● **Exercise details**: Leaving all pictures aside, copy exactly the lines from the start of the listing below through the line that contains "Русија у ОЕБС: Косово", and only those lines.

BEGIN Listed entries

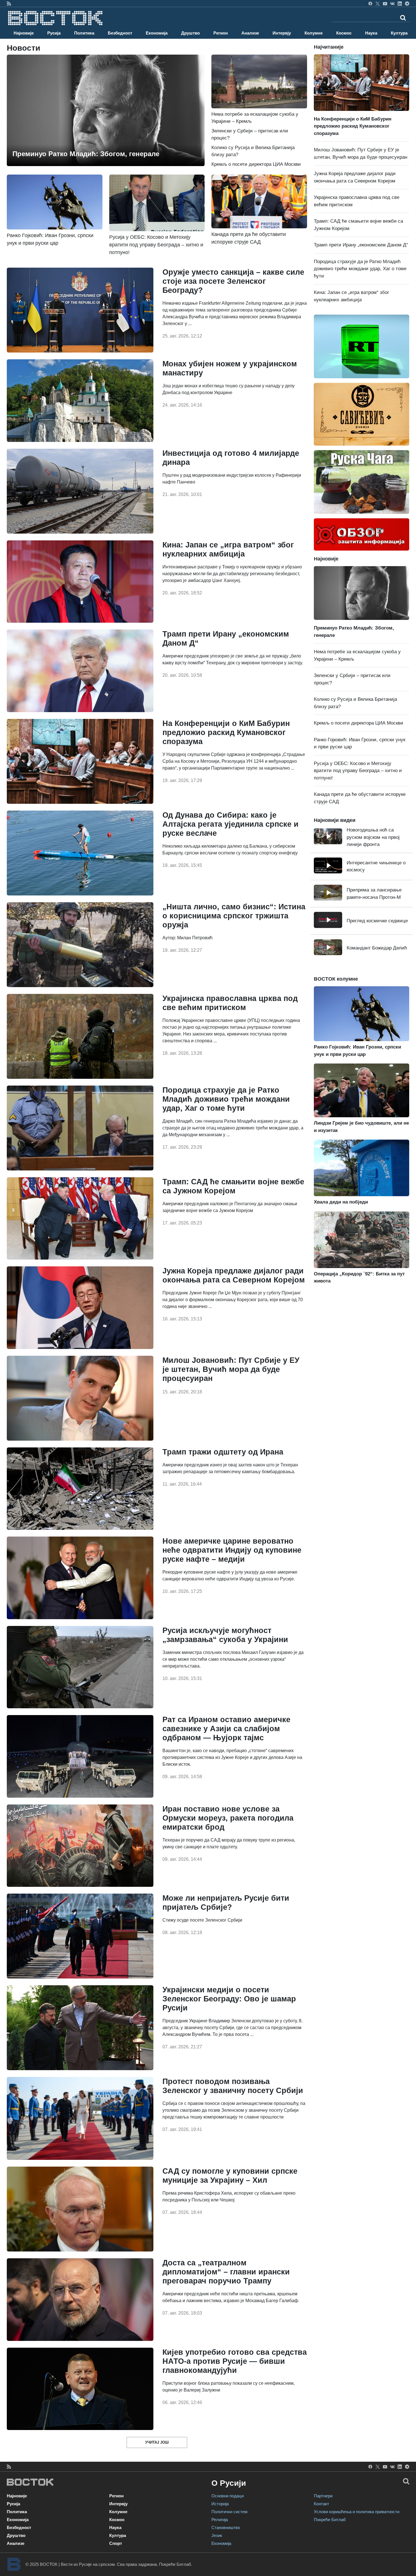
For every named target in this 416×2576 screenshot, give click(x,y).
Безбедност (120, 33)
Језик (216, 2535)
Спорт (115, 2543)
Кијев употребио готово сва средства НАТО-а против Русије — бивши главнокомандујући (234, 2361)
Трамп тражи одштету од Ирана (222, 1452)
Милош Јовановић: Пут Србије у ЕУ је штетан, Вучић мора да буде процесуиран (230, 1369)
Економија (157, 33)
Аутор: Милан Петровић (187, 937)
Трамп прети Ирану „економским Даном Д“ (361, 245)
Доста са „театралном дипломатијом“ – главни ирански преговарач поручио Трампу (226, 2272)
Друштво (190, 33)
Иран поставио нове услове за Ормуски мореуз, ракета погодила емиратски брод (227, 1818)
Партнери (323, 2495)
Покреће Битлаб (330, 2519)
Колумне (314, 33)
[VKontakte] (392, 3)
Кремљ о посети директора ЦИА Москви (256, 164)
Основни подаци (227, 2495)
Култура (399, 33)
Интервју (282, 33)
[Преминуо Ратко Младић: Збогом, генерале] (106, 110)
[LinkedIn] (400, 3)
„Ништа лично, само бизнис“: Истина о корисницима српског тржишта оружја (233, 916)
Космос (343, 33)
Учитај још (157, 2442)
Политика (84, 33)
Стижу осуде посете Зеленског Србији (202, 1920)
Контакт (321, 2503)
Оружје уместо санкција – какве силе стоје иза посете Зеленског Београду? (233, 281)
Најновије (24, 33)
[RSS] (9, 3)
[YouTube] (385, 3)
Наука (371, 33)
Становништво (225, 2527)
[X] (378, 3)
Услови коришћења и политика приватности (356, 2511)
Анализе (250, 33)
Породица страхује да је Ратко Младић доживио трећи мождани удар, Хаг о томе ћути (226, 1099)
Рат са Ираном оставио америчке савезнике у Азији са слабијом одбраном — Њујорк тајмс (226, 1728)
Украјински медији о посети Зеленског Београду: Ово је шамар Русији (229, 1999)
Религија (219, 2519)
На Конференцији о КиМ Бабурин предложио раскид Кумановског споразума (226, 732)
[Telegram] (407, 3)
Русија (54, 33)
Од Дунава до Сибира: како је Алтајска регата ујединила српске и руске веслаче (230, 824)
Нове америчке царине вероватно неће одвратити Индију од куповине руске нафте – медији (231, 1550)
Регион (220, 33)
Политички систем (229, 2511)
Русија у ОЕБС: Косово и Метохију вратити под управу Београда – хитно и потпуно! (358, 771)
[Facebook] (370, 3)
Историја (220, 2503)
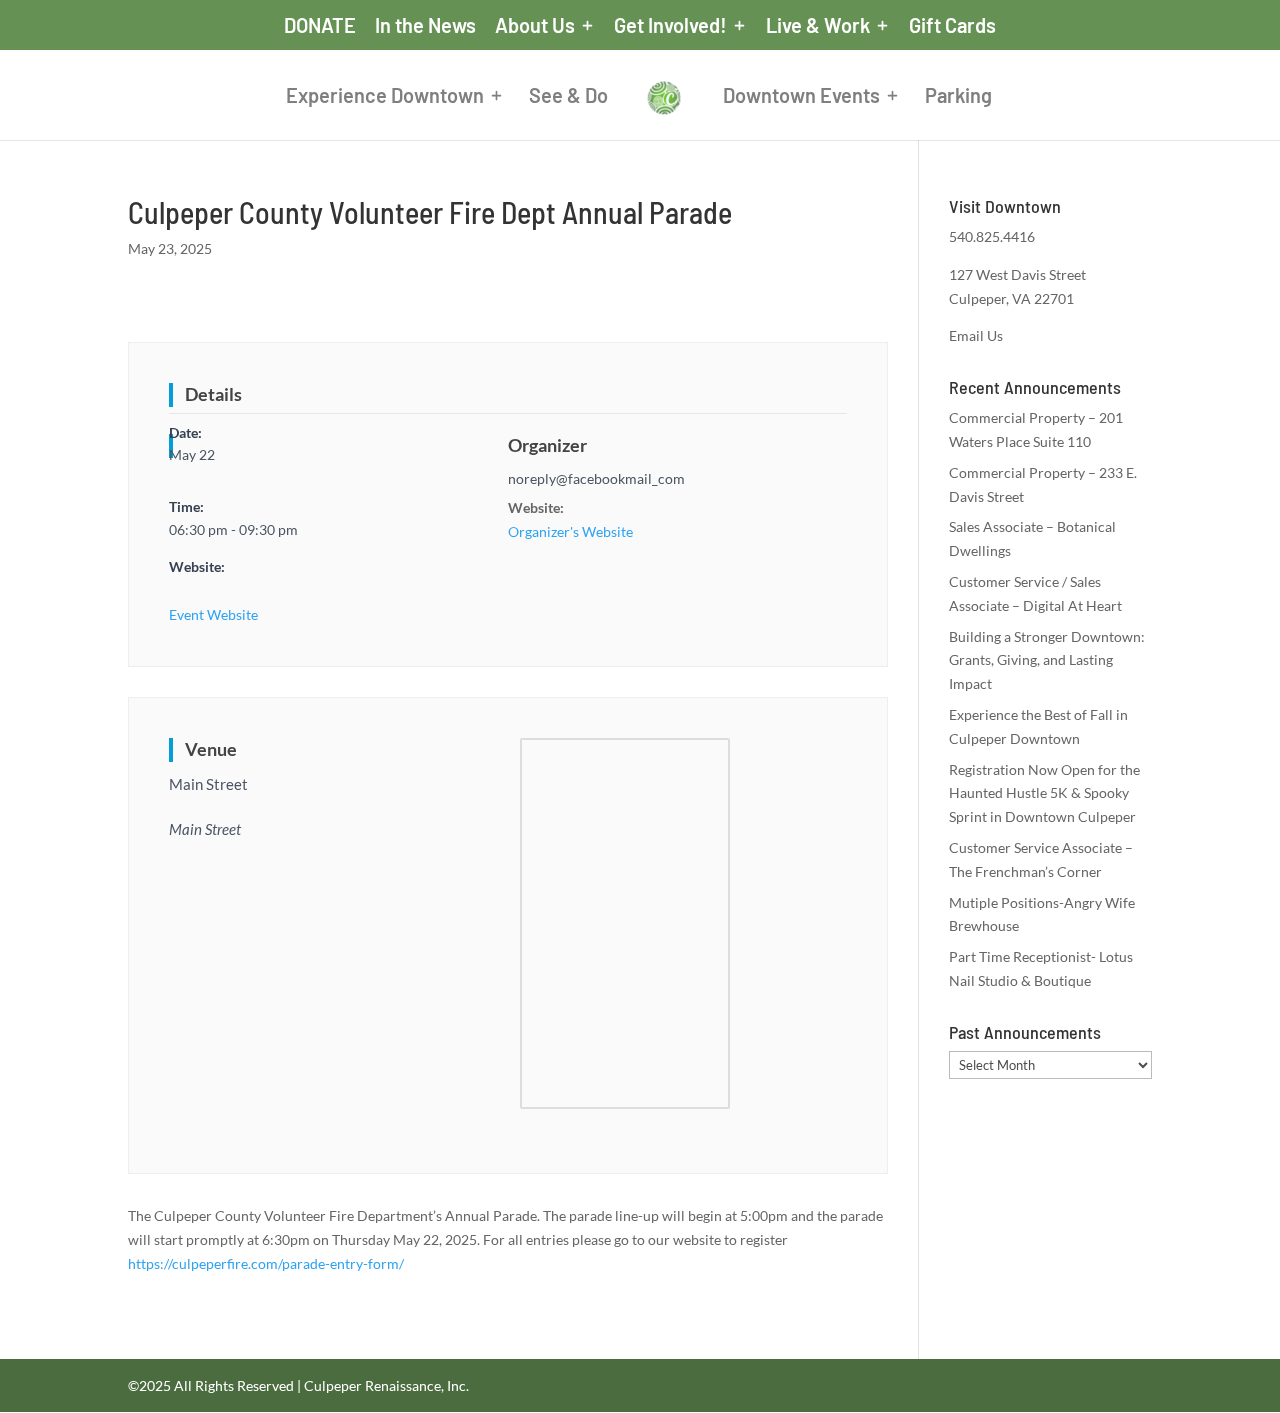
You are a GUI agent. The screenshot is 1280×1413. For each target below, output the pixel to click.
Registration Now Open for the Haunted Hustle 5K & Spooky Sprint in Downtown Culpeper (1044, 793)
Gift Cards (952, 26)
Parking (958, 97)
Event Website (213, 614)
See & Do (568, 97)
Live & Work (818, 26)
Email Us (976, 335)
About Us (535, 26)
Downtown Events (801, 97)
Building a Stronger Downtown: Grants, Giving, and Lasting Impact (1047, 660)
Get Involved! (670, 26)
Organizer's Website (570, 531)
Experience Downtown (385, 97)
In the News (425, 26)
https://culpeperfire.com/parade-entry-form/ (266, 1263)
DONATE (320, 26)
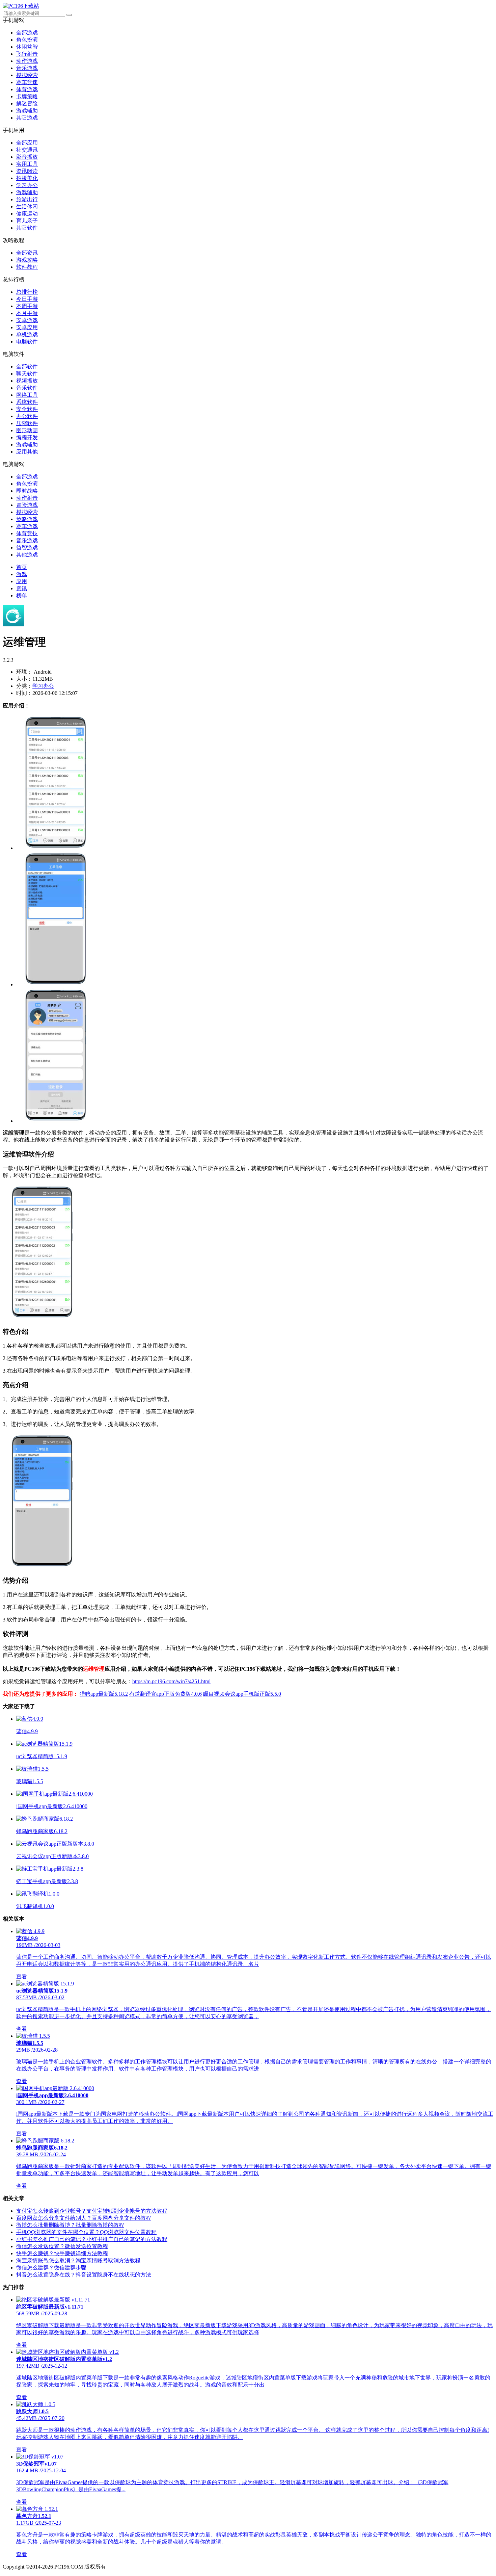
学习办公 (27, 185)
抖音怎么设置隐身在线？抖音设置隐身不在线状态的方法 (83, 2275)
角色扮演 (27, 40)
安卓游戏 (27, 320)
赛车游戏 (27, 526)
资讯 (21, 588)
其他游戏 (27, 554)
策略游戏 (27, 519)
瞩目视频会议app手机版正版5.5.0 (242, 1694)
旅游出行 (27, 199)
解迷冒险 (27, 103)
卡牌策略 (27, 96)
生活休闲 (27, 206)
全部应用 (27, 143)
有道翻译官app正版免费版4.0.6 (165, 1694)
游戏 (21, 574)
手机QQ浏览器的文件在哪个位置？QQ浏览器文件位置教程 (86, 2232)
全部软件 (27, 366)
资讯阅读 (27, 171)
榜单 (21, 595)
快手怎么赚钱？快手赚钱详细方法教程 (62, 2253)
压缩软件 (27, 423)
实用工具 (27, 164)
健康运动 (27, 213)
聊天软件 (27, 373)
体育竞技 (27, 533)
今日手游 (27, 299)
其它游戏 (27, 118)
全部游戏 (27, 32)
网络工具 (27, 395)
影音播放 (27, 157)
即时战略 (27, 491)
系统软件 (27, 402)
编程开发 (27, 437)
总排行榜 (27, 292)
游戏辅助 (27, 110)
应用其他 (27, 451)
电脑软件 (27, 341)
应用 (21, 581)
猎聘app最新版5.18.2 (104, 1694)
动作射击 (27, 498)
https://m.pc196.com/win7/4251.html (171, 1681)
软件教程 (27, 267)
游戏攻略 (27, 260)
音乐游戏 (27, 68)
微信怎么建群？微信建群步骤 (51, 2267)
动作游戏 (27, 61)
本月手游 (27, 313)
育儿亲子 (27, 221)
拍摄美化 (27, 178)
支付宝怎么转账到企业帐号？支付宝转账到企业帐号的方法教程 (91, 2211)
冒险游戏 (27, 505)
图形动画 (27, 430)
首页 (21, 567)
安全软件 (27, 409)
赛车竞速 (27, 82)
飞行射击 (27, 54)
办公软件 (27, 416)
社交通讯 (27, 150)
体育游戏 (27, 89)
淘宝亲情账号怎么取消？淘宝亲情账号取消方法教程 (78, 2260)
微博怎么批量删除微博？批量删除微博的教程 (70, 2225)
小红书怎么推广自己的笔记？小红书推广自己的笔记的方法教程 (91, 2239)
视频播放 (27, 381)
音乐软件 (27, 388)
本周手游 (27, 306)
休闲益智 (27, 47)
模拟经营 (27, 75)
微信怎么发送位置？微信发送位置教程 (62, 2246)
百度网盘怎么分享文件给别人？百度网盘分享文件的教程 (83, 2218)
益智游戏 (27, 547)
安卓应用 (27, 327)
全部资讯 (27, 253)
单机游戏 (27, 334)
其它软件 (27, 228)
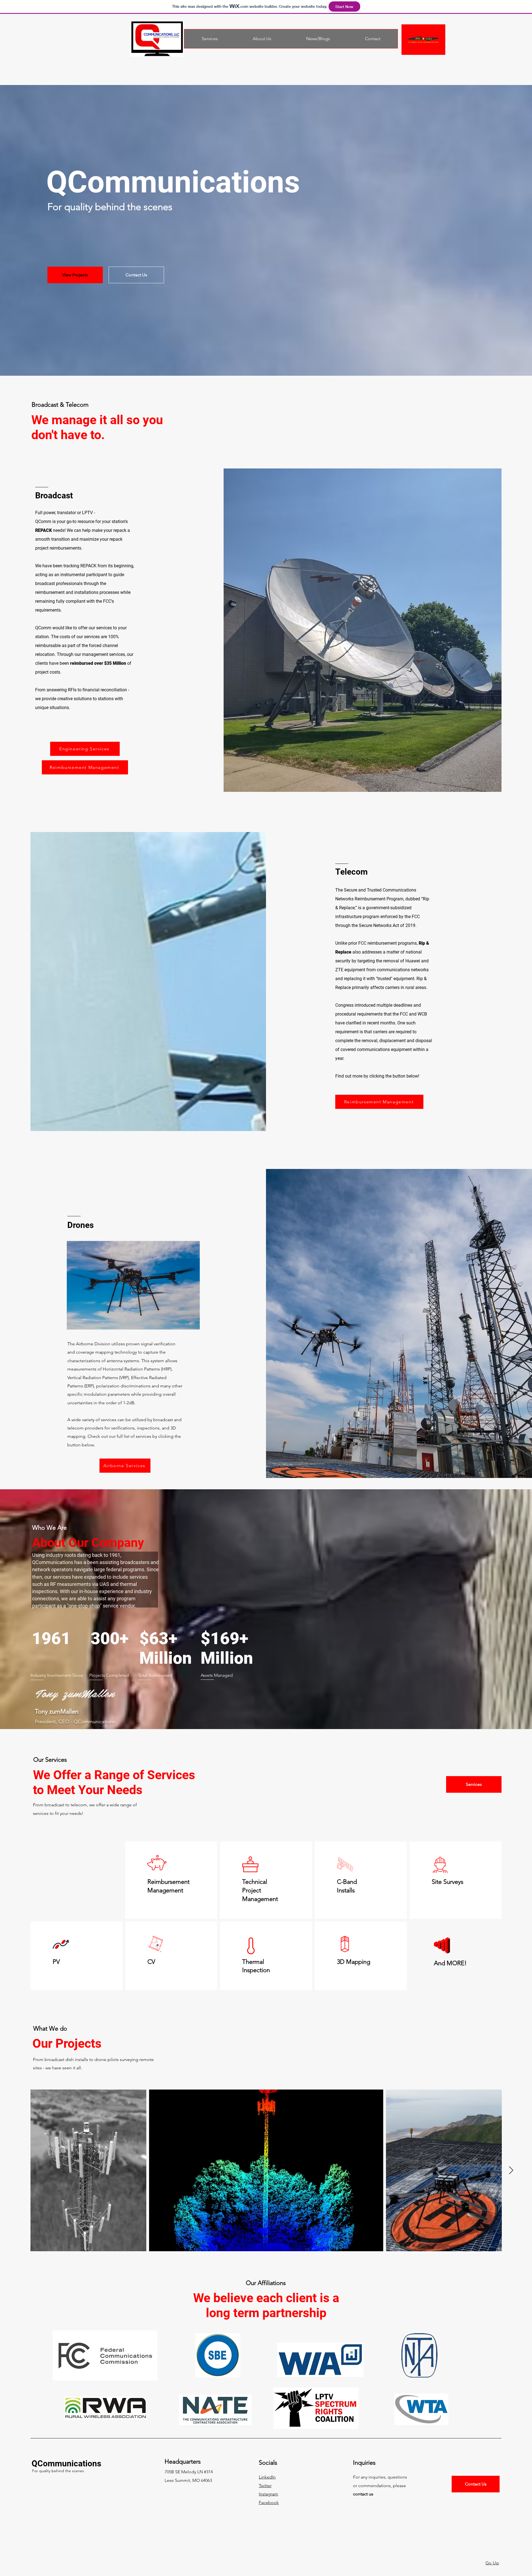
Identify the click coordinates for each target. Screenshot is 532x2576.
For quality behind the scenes (58, 2470)
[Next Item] (510, 2170)
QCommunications (66, 2463)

END Listed entries

● **Answer section**:
For every named target in this 416×2576 screenshot, give click(x,y).
Безбедност (120, 33)
Језик (216, 2535)
Спорт (115, 2543)
Кијев употребио готово сва средства НАТО-а против Русије — бивши главнокомандујући (234, 2361)
Трамп тражи одштету од Ирана (222, 1452)
Милош Јовановић: Пут Србије у ЕУ је штетан, Вучић мора да буде процесуиран (230, 1369)
Економија (157, 33)
Аутор: Милан Петровић (187, 937)
Трамп прети Ирану „економским Даном Д“ (361, 245)
Доста са „театралном дипломатијом“ – главни ирански преговарач поручио Трампу (226, 2272)
Друштво (190, 33)
Иран поставио нове услове за Ормуски мореуз, ракета погодила емиратски брод (227, 1818)
Партнери (323, 2495)
Покреће Битлаб (330, 2519)
Колумне (314, 33)
[VKontakte] (392, 3)
Кремљ о посети директора ЦИА Москви (256, 164)
Основни подаци (227, 2495)
Култура (399, 33)
Интервју (282, 33)
[Преминуо Ратко Младић: Збогом, генерале] (106, 110)
[LinkedIn] (400, 3)
„Ништа лично, само бизнис“: Истина о корисницима српског тржишта оружја (233, 916)
Космос (343, 33)
Учитај још (157, 2442)
Политика (84, 33)
Стижу осуде посете Зеленског Србији (202, 1920)
Контакт (321, 2503)
Оружје уместо санкција – какве силе стоје иза посете Зеленског Београду? (233, 281)
Најновије (24, 33)
[RSS] (9, 3)
[YouTube] (385, 3)
Наука (371, 33)
Становништво (225, 2527)
[X] (378, 3)
Услови коришћења и политика приватности (356, 2511)
Анализе (250, 33)
Породица страхује да је Ратко Младић доживио трећи мождани удар, Хаг о томе ћути (226, 1099)
Рат са Ираном оставио америчке савезнике у Азији са слабијом одбраном — Њујорк тајмс (226, 1728)
Украјински медији о посети Зеленског Београду: Ово је шамар Русији (229, 1999)
Религија (219, 2519)
На Конференцији о КиМ Бабурин предложио раскид Кумановског споразума (226, 732)
[Telegram] (407, 3)
Русија (54, 33)
Од Дунава до Сибира: како је Алтајска регата ујединила српске и руске веслаче (230, 824)
Нове америчке царине вероватно неће одвратити Индију од куповине руске нафте – медији (231, 1550)
Регион (220, 33)
Политички систем (229, 2511)
Русија у ОЕБС: Косово и Метохију вратити под управу Београда – хитно и потпуно! (358, 771)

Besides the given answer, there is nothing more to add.